Dihadapan Bupati Natuna, Wakil Bupati Natuna, Ketua DPRD Kabupaten Natuna, Gerry yang merupakan putra Daerah Provinsi Kepri kelahiran Desa Mentigi, Tanjung Uban Kabupaten Bintan Provinsi Kepulauan Riau menegaskan penerapan keadilan restoratif dengan cara memediasi antara korban dan pelaku kejahatan dalam penyelesaian permasalahan memiliki tujuan utama pemulihan kerugian pada korban dan pengembalian pada keadaan semula.
“Lebih daripada itu, melalui RJ (Restorative Justice), stigma negatif atau labeling “orang salah” itu dihapuskan. Ia tidak akan diadili di depan umum dan diberi kesempatan untuk bertaubat atau berubah. Kalau dalam masa kesempatan itu diberikan, orang itu kembali mengulangi perbuatannya, maka dia siap untuk dipenjara,” jelasnya.

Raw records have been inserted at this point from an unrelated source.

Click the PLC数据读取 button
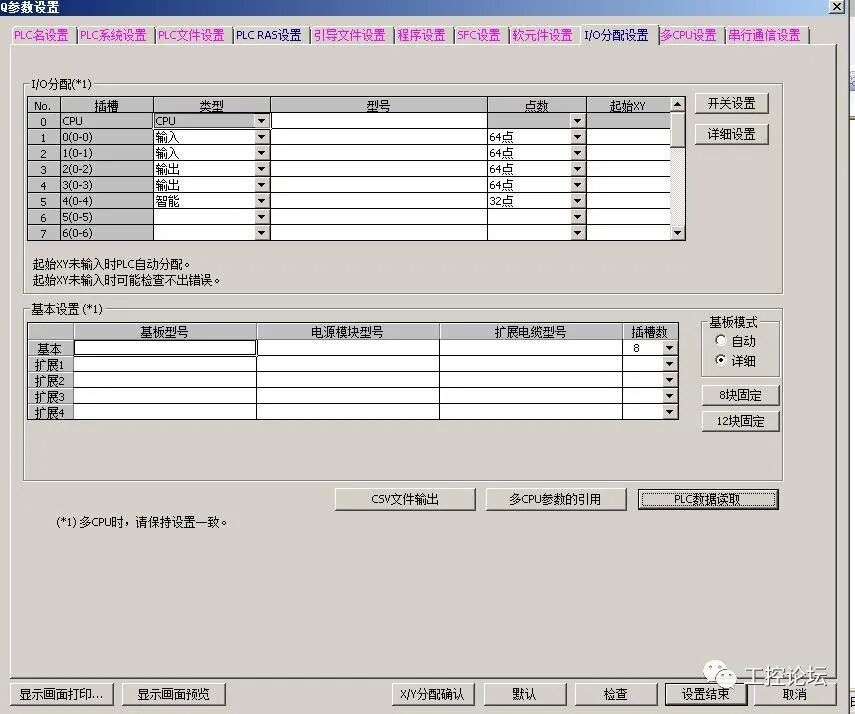Image resolution: width=855 pixels, height=714 pixels. (708, 499)
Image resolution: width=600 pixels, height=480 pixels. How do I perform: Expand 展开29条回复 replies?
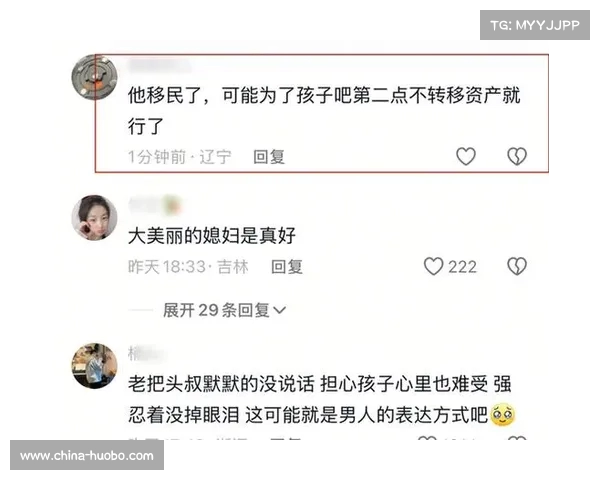(224, 310)
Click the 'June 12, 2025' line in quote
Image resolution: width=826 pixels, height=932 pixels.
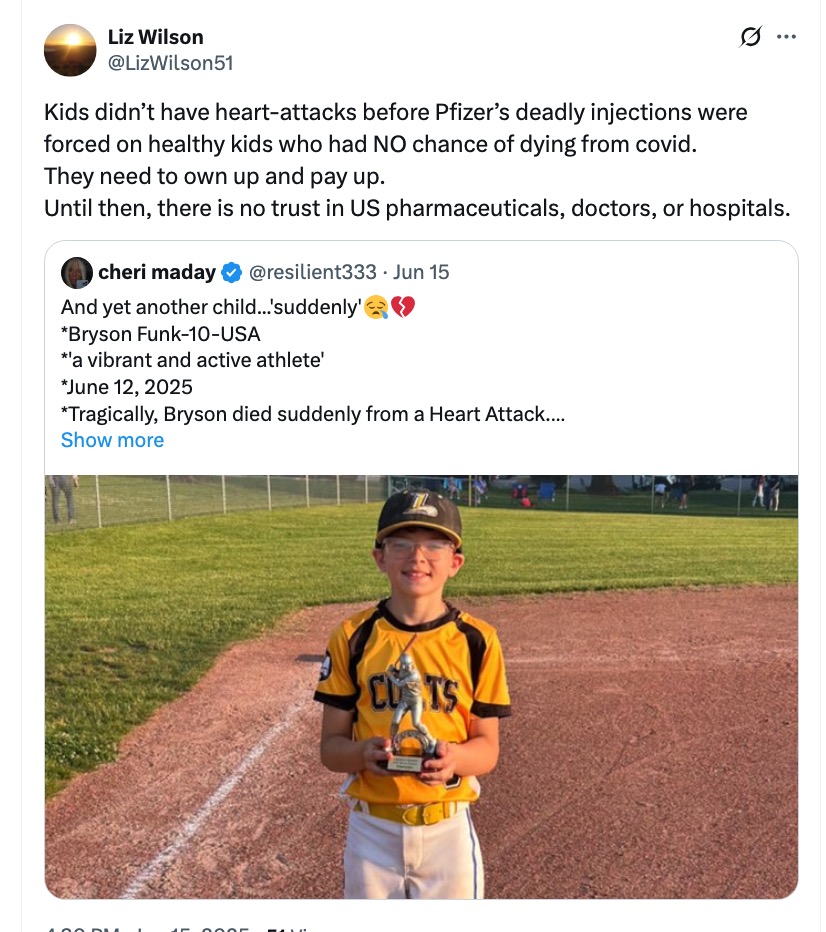(127, 387)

Menurut Gerry Yasid, penyelesaian perkara melalui RJ mendapat respon positif dari masyarakat. Hal itu dibuktikan sejak terbitnya Peraturan Kejaksaan RI Nomor 15 Tahun 2020 tentang Penghentian Penuntutan berdasarkan Keadilan Restoratif, penerapan keadilan restoratif di tingkat kejaksaan relatif meningkat dengan banyaknya permintaan penyelesaian perkara di luar pengadilan.
Meski demikian, sambungnya, untuk menghentikan penuntutan suatu perkara berdasarkan keadilan restoratif, pihaknya mensyaratkan aturan yakni Tersangka baru pertama kali melakukan tindak pidana, Tindak pidana hanya diancam dengan pidana denda atau diancam dengan pidana penjara tidak lebih dari 5 tahun dan Tindak pidana dilakukan dengan barang bukti atau nilai kerugian yang ditimbulkan akibat dari tindak pidana tidak lebih dari Rp.2.500.000,-
Kemudian, telah ada pemulihan kembali pada keadaan semula yang dilakukan oleh tersangka dengan cara, mengembalikan barang yang diperoleh dari tindak pidana kepada korban, mengganti kerugian korban, mengganti biaya yang ditimbulkan dari akibat tindak pidana, memperbaiki kerusakan yang ditimbulkan dari akibat tindak pidana,
“Dan telah ada kesepakatan perdamaian antara korban dan tersangka, masyarakat merespon positif,”tukasnya
Terkait kunkernya ke Kejari Natuna disambut Kajari Natuna Imam M.S Sidabutar, SH, MH gerry mengatakan kedatangannya mengunjungi Satuan Kerja Kejaksaan Negeri di jajarannya guna memberikan motivasi atau support dalam kinerja di daerah agar dapat maksimal.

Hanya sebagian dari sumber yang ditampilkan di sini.